WHAT IS REQUIRED
Output every line below exactly.

___ TASK INPUTS

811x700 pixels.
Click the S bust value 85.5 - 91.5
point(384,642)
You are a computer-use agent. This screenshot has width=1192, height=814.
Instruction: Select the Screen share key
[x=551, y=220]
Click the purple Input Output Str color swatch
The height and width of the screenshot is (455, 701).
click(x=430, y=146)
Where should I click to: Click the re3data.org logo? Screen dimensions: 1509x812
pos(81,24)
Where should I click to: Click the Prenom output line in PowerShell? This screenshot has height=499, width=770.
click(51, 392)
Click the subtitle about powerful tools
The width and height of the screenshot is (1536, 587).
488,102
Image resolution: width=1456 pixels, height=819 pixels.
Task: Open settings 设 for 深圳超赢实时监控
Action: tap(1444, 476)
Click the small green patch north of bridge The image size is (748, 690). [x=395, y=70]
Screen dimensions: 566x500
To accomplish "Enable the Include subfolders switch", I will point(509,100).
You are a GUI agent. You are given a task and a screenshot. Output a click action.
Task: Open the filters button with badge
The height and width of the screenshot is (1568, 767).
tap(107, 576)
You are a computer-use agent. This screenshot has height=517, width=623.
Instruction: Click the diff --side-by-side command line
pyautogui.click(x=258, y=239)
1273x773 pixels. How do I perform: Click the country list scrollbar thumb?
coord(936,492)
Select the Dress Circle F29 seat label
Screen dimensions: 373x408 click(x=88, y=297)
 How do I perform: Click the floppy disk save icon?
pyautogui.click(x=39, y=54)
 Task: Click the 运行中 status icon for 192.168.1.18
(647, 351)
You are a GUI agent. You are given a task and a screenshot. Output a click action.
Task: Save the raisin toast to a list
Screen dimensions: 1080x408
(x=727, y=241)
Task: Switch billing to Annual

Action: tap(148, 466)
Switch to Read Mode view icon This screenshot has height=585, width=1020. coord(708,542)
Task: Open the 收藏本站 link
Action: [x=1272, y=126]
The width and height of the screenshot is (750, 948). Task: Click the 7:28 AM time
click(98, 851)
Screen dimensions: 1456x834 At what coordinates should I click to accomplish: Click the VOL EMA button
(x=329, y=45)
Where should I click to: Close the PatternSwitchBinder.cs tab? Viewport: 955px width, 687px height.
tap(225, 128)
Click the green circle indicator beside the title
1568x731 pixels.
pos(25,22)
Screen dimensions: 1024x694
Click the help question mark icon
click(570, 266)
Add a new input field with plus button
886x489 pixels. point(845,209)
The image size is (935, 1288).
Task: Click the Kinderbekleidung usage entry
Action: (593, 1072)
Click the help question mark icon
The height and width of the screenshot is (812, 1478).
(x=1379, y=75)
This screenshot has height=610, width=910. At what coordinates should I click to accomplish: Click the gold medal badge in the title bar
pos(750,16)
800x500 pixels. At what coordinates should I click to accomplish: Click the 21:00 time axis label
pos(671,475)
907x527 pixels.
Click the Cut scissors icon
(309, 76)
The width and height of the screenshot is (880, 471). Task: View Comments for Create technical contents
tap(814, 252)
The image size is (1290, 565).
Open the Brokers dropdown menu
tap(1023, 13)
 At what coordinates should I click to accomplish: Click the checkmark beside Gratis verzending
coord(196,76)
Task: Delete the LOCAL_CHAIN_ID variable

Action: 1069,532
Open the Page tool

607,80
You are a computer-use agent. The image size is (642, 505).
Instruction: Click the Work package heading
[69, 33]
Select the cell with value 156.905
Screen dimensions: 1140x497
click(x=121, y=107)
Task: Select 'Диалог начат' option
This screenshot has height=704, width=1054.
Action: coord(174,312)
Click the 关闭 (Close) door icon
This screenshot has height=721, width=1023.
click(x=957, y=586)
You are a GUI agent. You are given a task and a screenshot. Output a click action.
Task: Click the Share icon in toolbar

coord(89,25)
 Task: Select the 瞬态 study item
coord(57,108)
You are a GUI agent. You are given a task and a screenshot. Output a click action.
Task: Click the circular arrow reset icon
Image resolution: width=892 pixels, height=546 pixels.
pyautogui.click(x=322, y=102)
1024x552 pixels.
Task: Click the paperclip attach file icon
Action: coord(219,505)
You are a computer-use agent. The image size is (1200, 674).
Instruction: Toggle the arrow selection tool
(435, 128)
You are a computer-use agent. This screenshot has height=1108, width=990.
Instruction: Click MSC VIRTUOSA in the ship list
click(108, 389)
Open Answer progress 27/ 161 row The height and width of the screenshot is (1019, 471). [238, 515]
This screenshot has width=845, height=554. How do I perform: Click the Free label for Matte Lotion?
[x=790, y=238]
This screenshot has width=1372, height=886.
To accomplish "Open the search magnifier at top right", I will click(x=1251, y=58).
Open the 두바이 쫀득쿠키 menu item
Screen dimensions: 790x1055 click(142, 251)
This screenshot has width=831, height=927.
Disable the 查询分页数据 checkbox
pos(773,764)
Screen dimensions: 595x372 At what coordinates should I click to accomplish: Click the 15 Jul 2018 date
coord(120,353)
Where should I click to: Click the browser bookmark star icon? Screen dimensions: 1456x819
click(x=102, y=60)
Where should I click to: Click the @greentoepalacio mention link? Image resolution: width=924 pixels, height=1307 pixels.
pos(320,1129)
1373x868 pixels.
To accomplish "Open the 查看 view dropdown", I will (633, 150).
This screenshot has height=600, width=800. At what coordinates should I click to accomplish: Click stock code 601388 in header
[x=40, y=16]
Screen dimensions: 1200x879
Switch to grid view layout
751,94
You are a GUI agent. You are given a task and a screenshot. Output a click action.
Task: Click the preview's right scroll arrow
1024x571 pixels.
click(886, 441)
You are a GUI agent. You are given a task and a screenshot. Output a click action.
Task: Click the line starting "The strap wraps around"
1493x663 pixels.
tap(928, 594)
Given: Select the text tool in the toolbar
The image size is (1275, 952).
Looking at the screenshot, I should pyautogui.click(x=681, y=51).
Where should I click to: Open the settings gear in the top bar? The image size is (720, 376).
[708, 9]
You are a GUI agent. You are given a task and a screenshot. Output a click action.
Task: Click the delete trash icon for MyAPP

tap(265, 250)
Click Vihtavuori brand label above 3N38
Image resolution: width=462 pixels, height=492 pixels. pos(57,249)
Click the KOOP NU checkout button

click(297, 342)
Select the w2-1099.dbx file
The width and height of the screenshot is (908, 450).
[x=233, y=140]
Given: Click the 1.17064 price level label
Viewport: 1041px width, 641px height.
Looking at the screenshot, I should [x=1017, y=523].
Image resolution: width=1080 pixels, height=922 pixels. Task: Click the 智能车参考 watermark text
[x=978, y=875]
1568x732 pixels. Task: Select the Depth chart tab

______

EXERCISE OUTPUT
811x700 pixels.
Click the S bust value 85.5 - 91.5
point(384,642)
You are a computer-use agent. This screenshot has width=1192, height=814.
Instruction: Select the Screen share key
[x=551, y=220]
Click the purple Input Output Str color swatch
The height and width of the screenshot is (455, 701).
click(x=430, y=146)
Where should I click to: Click the re3data.org logo? Screen dimensions: 1509x812
pos(81,24)
Where should I click to: Click the Prenom output line in PowerShell? This screenshot has height=499, width=770.
click(51, 392)
Click the subtitle about powerful tools
The width and height of the screenshot is (1536, 587).
488,102
Image resolution: width=1456 pixels, height=819 pixels.
Task: Open settings 设 for 深圳超赢实时监控
Action: tap(1444, 476)
Click the small green patch north of bridge The image size is (748, 690). [x=395, y=70]
Screen dimensions: 566x500
To accomplish "Enable the Include subfolders switch", I will point(509,100).
You are a GUI agent. You are given a task and a screenshot. Output a click action.
Task: Open the filters button with badge
The height and width of the screenshot is (1568, 767).
tap(107, 576)
You are a computer-use agent. This screenshot has height=517, width=623.
Instruction: Click the diff --side-by-side command line
pyautogui.click(x=258, y=239)
1273x773 pixels. How do I perform: Click the country list scrollbar thumb?
coord(936,492)
Select the Dress Circle F29 seat label
Screen dimensions: 373x408 click(x=88, y=297)
 How do I perform: Click the floppy disk save icon?
pyautogui.click(x=39, y=54)
 Task: Click the 运行中 status icon for 192.168.1.18
(647, 351)
You are a GUI agent. You are given a task and a screenshot. Output a click action.
Task: Save the raisin toast to a list
Screen dimensions: 1080x408
(x=727, y=241)
Task: Switch billing to Annual

Action: tap(148, 466)
Switch to Read Mode view icon This screenshot has height=585, width=1020. coord(708,542)
Task: Open the 收藏本站 link
Action: [x=1272, y=126]
The width and height of the screenshot is (750, 948). Task: Click the 7:28 AM time
click(98, 851)
Screen dimensions: 1456x834 At what coordinates should I click to accomplish: Click the VOL EMA button
(x=329, y=45)
Where should I click to: Close the PatternSwitchBinder.cs tab? Viewport: 955px width, 687px height.
tap(225, 128)
Click the green circle indicator beside the title
1568x731 pixels.
pos(25,22)
Screen dimensions: 1024x694
Click the help question mark icon
click(570, 266)
Add a new input field with plus button
886x489 pixels. point(845,209)
The image size is (935, 1288).
Task: Click the Kinderbekleidung usage entry
Action: (593, 1072)
Click the help question mark icon
The height and width of the screenshot is (812, 1478).
(x=1379, y=75)
This screenshot has height=610, width=910. At what coordinates should I click to accomplish: Click the gold medal badge in the title bar
pos(750,16)
800x500 pixels. At what coordinates should I click to accomplish: Click the 21:00 time axis label
pos(671,475)
907x527 pixels.
Click the Cut scissors icon
(309, 76)
The width and height of the screenshot is (880, 471). Task: View Comments for Create technical contents
tap(814, 252)
The image size is (1290, 565).
Open the Brokers dropdown menu
tap(1023, 13)
 At what coordinates should I click to accomplish: Click the checkmark beside Gratis verzending
coord(196,76)
Task: Delete the LOCAL_CHAIN_ID variable

Action: 1069,532
Open the Page tool

607,80
You are a computer-use agent. The image size is (642, 505).
Instruction: Click the Work package heading
[69, 33]
Select the cell with value 156.905
Screen dimensions: 1140x497
click(x=121, y=107)
Task: Select 'Диалог начат' option
This screenshot has height=704, width=1054.
Action: coord(174,312)
Click the 关闭 (Close) door icon
This screenshot has height=721, width=1023.
click(x=957, y=586)
You are a GUI agent. You are given a task and a screenshot. Output a click action.
Task: Click the Share icon in toolbar

coord(89,25)
 Task: Select the 瞬态 study item
coord(57,108)
You are a GUI agent. You are given a task and a screenshot. Output a click action.
Task: Click the circular arrow reset icon
Image resolution: width=892 pixels, height=546 pixels.
pyautogui.click(x=322, y=102)
1024x552 pixels.
Task: Click the paperclip attach file icon
Action: coord(219,505)
You are a computer-use agent. The image size is (1200, 674).
Instruction: Toggle the arrow selection tool
(435, 128)
You are a computer-use agent. This screenshot has height=1108, width=990.
Instruction: Click MSC VIRTUOSA in the ship list
click(108, 389)
Open Answer progress 27/ 161 row The height and width of the screenshot is (1019, 471). [238, 515]
This screenshot has width=845, height=554. How do I perform: Click the Free label for Matte Lotion?
[x=790, y=238]
This screenshot has width=1372, height=886.
To accomplish "Open the search magnifier at top right", I will click(x=1251, y=58).
Open the 두바이 쫀득쿠키 menu item
Screen dimensions: 790x1055 click(142, 251)
This screenshot has width=831, height=927.
Disable the 查询分页数据 checkbox
pos(773,764)
Screen dimensions: 595x372 At what coordinates should I click to accomplish: Click the 15 Jul 2018 date
coord(120,353)
Where should I click to: Click the browser bookmark star icon? Screen dimensions: 1456x819
click(x=102, y=60)
Where should I click to: Click the @greentoepalacio mention link? Image resolution: width=924 pixels, height=1307 pixels.
pos(320,1129)
1373x868 pixels.
To accomplish "Open the 查看 view dropdown", I will (633, 150).
This screenshot has height=600, width=800. At what coordinates should I click to accomplish: Click stock code 601388 in header
[x=40, y=16]
Screen dimensions: 1200x879
Switch to grid view layout
751,94
You are a GUI agent. You are given a task and a screenshot. Output a click action.
Task: Click the preview's right scroll arrow
1024x571 pixels.
click(886, 441)
You are a GUI agent. You are given a task and a screenshot. Output a click action.
Task: Click the line starting "The strap wraps around"
1493x663 pixels.
tap(928, 594)
Given: Select the text tool in the toolbar
The image size is (1275, 952).
Looking at the screenshot, I should pyautogui.click(x=681, y=51).
Where should I click to: Open the settings gear in the top bar? The image size is (720, 376).
[708, 9]
You are a GUI agent. You are given a task and a screenshot. Output a click action.
Task: Click the delete trash icon for MyAPP

tap(265, 250)
Click Vihtavuori brand label above 3N38
Image resolution: width=462 pixels, height=492 pixels. pos(57,249)
Click the KOOP NU checkout button

click(297, 342)
Select the w2-1099.dbx file
The width and height of the screenshot is (908, 450).
[x=233, y=140]
Given: Click the 1.17064 price level label
Viewport: 1041px width, 641px height.
Looking at the screenshot, I should [x=1017, y=523].
Image resolution: width=1080 pixels, height=922 pixels. Task: Click the 智能车参考 watermark text
[x=978, y=875]
1568x732 pixels. Task: Select the Depth chart tab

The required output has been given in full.